Last week, Russian President Vladimir Putin announced that Russia would stop participating in the key arms control agreement, and signed a law formally suspending participation it in on Tuesday.
“Mutual compliance is in the interest of both our countries. It’s also what people around the world expect from us as a nuclear powers,” Blinken said.
“I told the foreign minister that, no matter what else is happening in the world or in our relationship, the United States will always be ready to engage and act on strategic arms control, just as the United States and Soviet Union did even at the height of the Cold War,” he added.
The brief sidelines engagement between Blinken and Lavrov was their first face-to-face encounter in more than a year. They last met in person in Geneva last January – just weeks before Russia invaded Ukraine.
Blinken and Lavrov were both present at several meetings together over the past year, but had not spoken with each other on those occasions.

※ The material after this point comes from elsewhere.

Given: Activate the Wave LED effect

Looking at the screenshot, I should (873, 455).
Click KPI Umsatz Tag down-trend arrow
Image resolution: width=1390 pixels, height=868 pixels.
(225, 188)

And as recently as Wednesday, Blinken suggested he would not meet with his Russian counterpart at the meeting in the Indian capital.
“No plans to see either at the G20, although I suspect that we’ll certainly be in group sessions of one kind or another together,” Blinken said at a press conference Wednesday, referencing both Lavrov and Chinese Foreign Minister Qin Gang.
The two spoke by phone last July for the first time since the start of the war. In that “frank and direct conversation,” Blinken said he “pressed the Kremlin to accept the substantial proposal that we put forth on the release of Paul Whelan and Brittney Griner.”
CNN’s Frederik Pleitgen contributed to this report.